■ **Exercise**
Would you return the complete listing below word for word?

■ **Supplied material**
####

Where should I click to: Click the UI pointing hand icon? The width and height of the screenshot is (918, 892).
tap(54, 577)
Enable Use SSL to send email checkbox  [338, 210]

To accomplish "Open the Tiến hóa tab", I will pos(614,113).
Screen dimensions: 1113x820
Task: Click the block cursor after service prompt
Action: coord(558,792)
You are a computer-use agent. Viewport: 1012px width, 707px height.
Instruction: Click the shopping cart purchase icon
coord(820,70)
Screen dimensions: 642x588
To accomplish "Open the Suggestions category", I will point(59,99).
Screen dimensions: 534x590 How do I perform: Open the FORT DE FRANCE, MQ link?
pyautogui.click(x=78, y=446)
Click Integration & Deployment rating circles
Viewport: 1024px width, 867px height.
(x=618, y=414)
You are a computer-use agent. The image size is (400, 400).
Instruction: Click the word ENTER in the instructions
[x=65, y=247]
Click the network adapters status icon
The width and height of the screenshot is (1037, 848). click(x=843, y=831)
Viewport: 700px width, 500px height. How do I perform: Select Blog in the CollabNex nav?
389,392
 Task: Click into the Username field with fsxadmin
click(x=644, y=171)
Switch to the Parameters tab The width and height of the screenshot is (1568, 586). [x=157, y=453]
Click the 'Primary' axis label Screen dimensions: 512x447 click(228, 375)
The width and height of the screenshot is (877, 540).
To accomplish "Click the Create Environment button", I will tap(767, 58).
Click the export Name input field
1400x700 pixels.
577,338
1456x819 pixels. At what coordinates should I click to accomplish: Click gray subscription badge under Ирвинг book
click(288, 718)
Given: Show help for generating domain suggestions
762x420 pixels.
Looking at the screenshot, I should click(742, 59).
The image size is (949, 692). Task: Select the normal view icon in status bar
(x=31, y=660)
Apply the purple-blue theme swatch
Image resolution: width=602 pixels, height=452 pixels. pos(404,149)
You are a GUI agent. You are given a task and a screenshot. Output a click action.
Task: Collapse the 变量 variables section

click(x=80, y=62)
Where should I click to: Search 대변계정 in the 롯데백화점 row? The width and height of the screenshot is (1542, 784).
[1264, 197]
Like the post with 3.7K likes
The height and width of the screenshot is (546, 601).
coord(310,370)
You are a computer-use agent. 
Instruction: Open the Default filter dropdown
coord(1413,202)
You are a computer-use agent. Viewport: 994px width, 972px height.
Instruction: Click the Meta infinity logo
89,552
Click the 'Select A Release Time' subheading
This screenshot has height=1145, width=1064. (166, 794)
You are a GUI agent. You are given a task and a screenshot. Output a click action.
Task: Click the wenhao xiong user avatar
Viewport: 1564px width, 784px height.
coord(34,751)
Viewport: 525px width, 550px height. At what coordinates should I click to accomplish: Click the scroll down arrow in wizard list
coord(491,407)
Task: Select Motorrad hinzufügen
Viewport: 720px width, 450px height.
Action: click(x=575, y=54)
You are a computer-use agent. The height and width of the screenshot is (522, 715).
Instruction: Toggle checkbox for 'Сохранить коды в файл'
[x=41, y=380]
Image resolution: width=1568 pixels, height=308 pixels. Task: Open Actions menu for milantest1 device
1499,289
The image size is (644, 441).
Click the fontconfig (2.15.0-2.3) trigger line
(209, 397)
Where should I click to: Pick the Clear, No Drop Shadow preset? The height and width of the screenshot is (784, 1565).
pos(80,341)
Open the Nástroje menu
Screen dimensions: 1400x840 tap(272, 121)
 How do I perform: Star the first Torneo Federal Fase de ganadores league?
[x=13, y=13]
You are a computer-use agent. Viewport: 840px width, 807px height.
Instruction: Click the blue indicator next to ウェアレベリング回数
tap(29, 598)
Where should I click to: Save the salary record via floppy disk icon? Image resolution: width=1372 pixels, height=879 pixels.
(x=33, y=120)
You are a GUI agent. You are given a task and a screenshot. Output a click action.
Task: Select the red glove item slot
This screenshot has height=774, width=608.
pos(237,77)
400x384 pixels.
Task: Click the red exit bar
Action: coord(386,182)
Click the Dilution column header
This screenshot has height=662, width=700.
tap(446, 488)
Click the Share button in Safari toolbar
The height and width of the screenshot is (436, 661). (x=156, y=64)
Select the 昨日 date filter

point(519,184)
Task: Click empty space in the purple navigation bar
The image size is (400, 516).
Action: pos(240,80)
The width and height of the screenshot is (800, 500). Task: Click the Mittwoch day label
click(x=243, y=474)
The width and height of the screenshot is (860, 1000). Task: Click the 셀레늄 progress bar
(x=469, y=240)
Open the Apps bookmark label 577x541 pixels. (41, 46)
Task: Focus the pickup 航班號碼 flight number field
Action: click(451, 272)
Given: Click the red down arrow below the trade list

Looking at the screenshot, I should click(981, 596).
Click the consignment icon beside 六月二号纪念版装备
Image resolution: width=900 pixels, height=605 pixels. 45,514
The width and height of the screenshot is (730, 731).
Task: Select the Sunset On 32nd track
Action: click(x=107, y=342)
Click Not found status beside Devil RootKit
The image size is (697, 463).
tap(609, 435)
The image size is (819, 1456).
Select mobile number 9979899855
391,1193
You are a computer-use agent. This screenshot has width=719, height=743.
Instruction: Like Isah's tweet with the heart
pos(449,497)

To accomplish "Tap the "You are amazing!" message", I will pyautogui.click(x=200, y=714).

####

■ **Response area**
Where should I click to: Click the UI pointing hand icon? The width and height of the screenshot is (918, 892).
tap(54, 577)
Enable Use SSL to send email checkbox  [338, 210]

To accomplish "Open the Tiến hóa tab", I will pos(614,113).
Screen dimensions: 1113x820
Task: Click the block cursor after service prompt
Action: coord(558,792)
You are a computer-use agent. Viewport: 1012px width, 707px height.
Instruction: Click the shopping cart purchase icon
coord(820,70)
Screen dimensions: 642x588
To accomplish "Open the Suggestions category", I will point(59,99).
Screen dimensions: 534x590 How do I perform: Open the FORT DE FRANCE, MQ link?
pyautogui.click(x=78, y=446)
Click Integration & Deployment rating circles
Viewport: 1024px width, 867px height.
(x=618, y=414)
You are a computer-use agent. The image size is (400, 400).
Instruction: Click the word ENTER in the instructions
[x=65, y=247]
Click the network adapters status icon
The width and height of the screenshot is (1037, 848). click(x=843, y=831)
Viewport: 700px width, 500px height. How do I perform: Select Blog in the CollabNex nav?
389,392
 Task: Click into the Username field with fsxadmin
click(x=644, y=171)
Switch to the Parameters tab The width and height of the screenshot is (1568, 586). [x=157, y=453]
Click the 'Primary' axis label Screen dimensions: 512x447 click(228, 375)
The width and height of the screenshot is (877, 540).
To accomplish "Click the Create Environment button", I will tap(767, 58).
Click the export Name input field
1400x700 pixels.
577,338
1456x819 pixels. At what coordinates should I click to accomplish: Click gray subscription badge under Ирвинг book
click(288, 718)
Given: Show help for generating domain suggestions
762x420 pixels.
Looking at the screenshot, I should click(742, 59).
The image size is (949, 692). Task: Select the normal view icon in status bar
(x=31, y=660)
Apply the purple-blue theme swatch
Image resolution: width=602 pixels, height=452 pixels. pos(404,149)
You are a GUI agent. You are given a task and a screenshot. Output a click action.
Task: Collapse the 变量 variables section

click(x=80, y=62)
Where should I click to: Search 대변계정 in the 롯데백화점 row? The width and height of the screenshot is (1542, 784).
[1264, 197]
Like the post with 3.7K likes
The height and width of the screenshot is (546, 601).
coord(310,370)
You are a computer-use agent. 
Instruction: Open the Default filter dropdown
coord(1413,202)
You are a computer-use agent. Viewport: 994px width, 972px height.
Instruction: Click the Meta infinity logo
89,552
Click the 'Select A Release Time' subheading
This screenshot has height=1145, width=1064. (166, 794)
You are a GUI agent. You are given a task and a screenshot. Output a click action.
Task: Click the wenhao xiong user avatar
Viewport: 1564px width, 784px height.
coord(34,751)
Viewport: 525px width, 550px height. At what coordinates should I click to accomplish: Click the scroll down arrow in wizard list
coord(491,407)
Task: Select Motorrad hinzufügen
Viewport: 720px width, 450px height.
Action: click(x=575, y=54)
You are a computer-use agent. The height and width of the screenshot is (522, 715).
Instruction: Toggle checkbox for 'Сохранить коды в файл'
[x=41, y=380]
Image resolution: width=1568 pixels, height=308 pixels. Task: Open Actions menu for milantest1 device
1499,289
The image size is (644, 441).
Click the fontconfig (2.15.0-2.3) trigger line
(209, 397)
Where should I click to: Pick the Clear, No Drop Shadow preset? The height and width of the screenshot is (784, 1565).
pos(80,341)
Open the Nástroje menu
Screen dimensions: 1400x840 tap(272, 121)
 How do I perform: Star the first Torneo Federal Fase de ganadores league?
[x=13, y=13]
You are a computer-use agent. Viewport: 840px width, 807px height.
Instruction: Click the blue indicator next to ウェアレベリング回数
tap(29, 598)
Where should I click to: Save the salary record via floppy disk icon? Image resolution: width=1372 pixels, height=879 pixels.
(x=33, y=120)
You are a GUI agent. You are given a task and a screenshot. Output a click action.
Task: Select the red glove item slot
This screenshot has height=774, width=608.
pos(237,77)
400x384 pixels.
Task: Click the red exit bar
Action: coord(386,182)
Click the Dilution column header
This screenshot has height=662, width=700.
tap(446, 488)
Click the Share button in Safari toolbar
The height and width of the screenshot is (436, 661). (x=156, y=64)
Select the 昨日 date filter

point(519,184)
Task: Click empty space in the purple navigation bar
The image size is (400, 516).
Action: pos(240,80)
The width and height of the screenshot is (800, 500). Task: Click the Mittwoch day label
click(x=243, y=474)
The width and height of the screenshot is (860, 1000). Task: Click the 셀레늄 progress bar
(x=469, y=240)
Open the Apps bookmark label 577x541 pixels. (41, 46)
Task: Focus the pickup 航班號碼 flight number field
Action: click(451, 272)
Given: Click the red down arrow below the trade list

Looking at the screenshot, I should click(981, 596).
Click the consignment icon beside 六月二号纪念版装备
Image resolution: width=900 pixels, height=605 pixels. 45,514
The width and height of the screenshot is (730, 731).
Task: Select the Sunset On 32nd track
Action: click(x=107, y=342)
Click Not found status beside Devil RootKit
The image size is (697, 463).
tap(609, 435)
The image size is (819, 1456).
Select mobile number 9979899855
391,1193
You are a computer-use agent. This screenshot has width=719, height=743.
Instruction: Like Isah's tweet with the heart
pos(449,497)

To accomplish "Tap the "You are amazing!" message", I will pyautogui.click(x=200, y=714).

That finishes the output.